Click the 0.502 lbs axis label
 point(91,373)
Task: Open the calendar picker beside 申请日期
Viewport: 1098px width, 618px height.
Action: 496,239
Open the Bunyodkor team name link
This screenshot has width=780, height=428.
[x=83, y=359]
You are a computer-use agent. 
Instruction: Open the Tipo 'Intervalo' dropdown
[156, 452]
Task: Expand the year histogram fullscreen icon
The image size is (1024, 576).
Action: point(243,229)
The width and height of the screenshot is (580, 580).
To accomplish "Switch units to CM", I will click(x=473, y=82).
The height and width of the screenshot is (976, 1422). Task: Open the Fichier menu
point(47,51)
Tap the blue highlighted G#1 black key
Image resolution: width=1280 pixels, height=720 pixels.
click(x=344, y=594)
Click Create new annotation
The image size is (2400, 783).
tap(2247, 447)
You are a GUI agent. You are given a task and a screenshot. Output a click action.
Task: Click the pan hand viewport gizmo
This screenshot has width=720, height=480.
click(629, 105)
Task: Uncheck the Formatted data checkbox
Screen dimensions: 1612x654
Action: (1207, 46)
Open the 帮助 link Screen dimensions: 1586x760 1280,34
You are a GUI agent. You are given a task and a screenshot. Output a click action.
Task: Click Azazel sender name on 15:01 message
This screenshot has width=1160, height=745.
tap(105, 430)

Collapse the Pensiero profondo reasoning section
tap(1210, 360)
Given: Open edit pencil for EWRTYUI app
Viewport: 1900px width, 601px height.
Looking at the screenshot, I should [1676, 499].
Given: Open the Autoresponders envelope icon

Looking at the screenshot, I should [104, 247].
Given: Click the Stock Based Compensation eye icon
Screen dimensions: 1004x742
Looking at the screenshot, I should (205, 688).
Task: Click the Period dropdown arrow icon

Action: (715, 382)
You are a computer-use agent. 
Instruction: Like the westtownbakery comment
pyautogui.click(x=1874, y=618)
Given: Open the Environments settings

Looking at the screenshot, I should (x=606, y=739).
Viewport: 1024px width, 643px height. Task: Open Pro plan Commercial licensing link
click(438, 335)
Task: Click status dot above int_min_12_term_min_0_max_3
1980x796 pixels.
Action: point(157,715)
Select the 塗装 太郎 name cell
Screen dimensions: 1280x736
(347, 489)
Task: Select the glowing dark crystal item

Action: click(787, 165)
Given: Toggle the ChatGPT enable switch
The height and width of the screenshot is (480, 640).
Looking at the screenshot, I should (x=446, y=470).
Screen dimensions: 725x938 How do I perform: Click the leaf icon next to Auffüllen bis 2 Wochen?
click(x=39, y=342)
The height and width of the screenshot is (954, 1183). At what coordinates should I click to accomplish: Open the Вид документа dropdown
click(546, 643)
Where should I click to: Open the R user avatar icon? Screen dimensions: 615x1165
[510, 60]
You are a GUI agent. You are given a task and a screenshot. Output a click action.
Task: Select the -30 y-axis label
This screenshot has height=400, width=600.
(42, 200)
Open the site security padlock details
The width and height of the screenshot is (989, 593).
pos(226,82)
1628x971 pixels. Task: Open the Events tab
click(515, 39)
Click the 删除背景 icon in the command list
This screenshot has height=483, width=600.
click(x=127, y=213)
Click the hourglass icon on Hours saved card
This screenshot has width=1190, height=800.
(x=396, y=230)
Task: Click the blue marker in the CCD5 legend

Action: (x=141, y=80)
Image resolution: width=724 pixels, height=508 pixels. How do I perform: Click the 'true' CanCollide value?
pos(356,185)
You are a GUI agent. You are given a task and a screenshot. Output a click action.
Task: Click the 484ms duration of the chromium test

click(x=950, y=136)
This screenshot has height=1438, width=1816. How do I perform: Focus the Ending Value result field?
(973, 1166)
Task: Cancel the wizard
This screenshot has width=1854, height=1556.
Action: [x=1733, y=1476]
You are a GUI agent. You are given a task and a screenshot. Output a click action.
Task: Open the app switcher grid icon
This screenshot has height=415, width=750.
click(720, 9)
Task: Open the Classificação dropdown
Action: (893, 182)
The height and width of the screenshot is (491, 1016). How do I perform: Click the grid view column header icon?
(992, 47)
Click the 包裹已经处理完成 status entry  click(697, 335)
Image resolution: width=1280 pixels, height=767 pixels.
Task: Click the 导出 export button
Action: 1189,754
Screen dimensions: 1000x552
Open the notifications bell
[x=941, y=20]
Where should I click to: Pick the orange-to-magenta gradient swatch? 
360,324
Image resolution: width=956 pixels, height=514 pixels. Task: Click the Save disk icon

########################################

* _ASSIGNMENT_
Return all the lines shown above, precisely as they stand.

* _EXERCISE RESPONSE_
Click the 0.502 lbs axis label
 point(91,373)
Task: Open the calendar picker beside 申请日期
Viewport: 1098px width, 618px height.
Action: 496,239
Open the Bunyodkor team name link
This screenshot has width=780, height=428.
[x=83, y=359]
You are a computer-use agent. 
Instruction: Open the Tipo 'Intervalo' dropdown
[156, 452]
Task: Expand the year histogram fullscreen icon
The image size is (1024, 576).
Action: point(243,229)
The width and height of the screenshot is (580, 580).
To accomplish "Switch units to CM", I will click(x=473, y=82).
The height and width of the screenshot is (976, 1422). Task: Open the Fichier menu
point(47,51)
Tap the blue highlighted G#1 black key
Image resolution: width=1280 pixels, height=720 pixels.
click(x=344, y=594)
Click Create new annotation
The image size is (2400, 783).
tap(2247, 447)
You are a GUI agent. You are given a task and a screenshot. Output a click action.
Task: Click the pan hand viewport gizmo
This screenshot has width=720, height=480.
click(629, 105)
Task: Uncheck the Formatted data checkbox
Screen dimensions: 1612x654
Action: (1207, 46)
Open the 帮助 link Screen dimensions: 1586x760 1280,34
You are a GUI agent. You are given a task and a screenshot. Output a click action.
Task: Click Azazel sender name on 15:01 message
This screenshot has width=1160, height=745.
tap(105, 430)

Collapse the Pensiero profondo reasoning section
tap(1210, 360)
Given: Open edit pencil for EWRTYUI app
Viewport: 1900px width, 601px height.
Looking at the screenshot, I should [1676, 499].
Given: Open the Autoresponders envelope icon

Looking at the screenshot, I should [104, 247].
Given: Click the Stock Based Compensation eye icon
Screen dimensions: 1004x742
Looking at the screenshot, I should (205, 688).
Task: Click the Period dropdown arrow icon

Action: (715, 382)
You are a computer-use agent. 
Instruction: Like the westtownbakery comment
pyautogui.click(x=1874, y=618)
Given: Open the Environments settings

Looking at the screenshot, I should (x=606, y=739).
Viewport: 1024px width, 643px height. Task: Open Pro plan Commercial licensing link
click(438, 335)
Task: Click status dot above int_min_12_term_min_0_max_3
1980x796 pixels.
Action: point(157,715)
Select the 塗装 太郎 name cell
Screen dimensions: 1280x736
(347, 489)
Task: Select the glowing dark crystal item

Action: click(787, 165)
Given: Toggle the ChatGPT enable switch
The height and width of the screenshot is (480, 640).
Looking at the screenshot, I should (x=446, y=470).
Screen dimensions: 725x938 How do I perform: Click the leaf icon next to Auffüllen bis 2 Wochen?
click(x=39, y=342)
The height and width of the screenshot is (954, 1183). At what coordinates should I click to accomplish: Open the Вид документа dropdown
click(546, 643)
Where should I click to: Open the R user avatar icon? Screen dimensions: 615x1165
[510, 60]
You are a GUI agent. You are given a task and a screenshot. Output a click action.
Task: Select the -30 y-axis label
This screenshot has height=400, width=600.
(42, 200)
Open the site security padlock details
The width and height of the screenshot is (989, 593).
pos(226,82)
1628x971 pixels. Task: Open the Events tab
click(515, 39)
Click the 删除背景 icon in the command list
This screenshot has height=483, width=600.
click(x=127, y=213)
Click the hourglass icon on Hours saved card
This screenshot has width=1190, height=800.
(x=396, y=230)
Task: Click the blue marker in the CCD5 legend

Action: (x=141, y=80)
Image resolution: width=724 pixels, height=508 pixels. How do I perform: Click the 'true' CanCollide value?
pos(356,185)
You are a GUI agent. You are given a task and a screenshot. Output a click action.
Task: Click the 484ms duration of the chromium test

click(x=950, y=136)
This screenshot has height=1438, width=1816. How do I perform: Focus the Ending Value result field?
(973, 1166)
Task: Cancel the wizard
This screenshot has width=1854, height=1556.
Action: [x=1733, y=1476]
You are a GUI agent. You are given a task and a screenshot. Output a click action.
Task: Open the app switcher grid icon
This screenshot has height=415, width=750.
click(720, 9)
Task: Open the Classificação dropdown
Action: (893, 182)
The height and width of the screenshot is (491, 1016). How do I perform: Click the grid view column header icon?
(992, 47)
Click the 包裹已经处理完成 status entry  click(697, 335)
Image resolution: width=1280 pixels, height=767 pixels.
Task: Click the 导出 export button
Action: 1189,754
Screen dimensions: 1000x552
Open the notifications bell
[x=941, y=20]
Where should I click to: Pick the orange-to-magenta gradient swatch? 
360,324
Image resolution: width=956 pixels, height=514 pixels. Task: Click the Save disk icon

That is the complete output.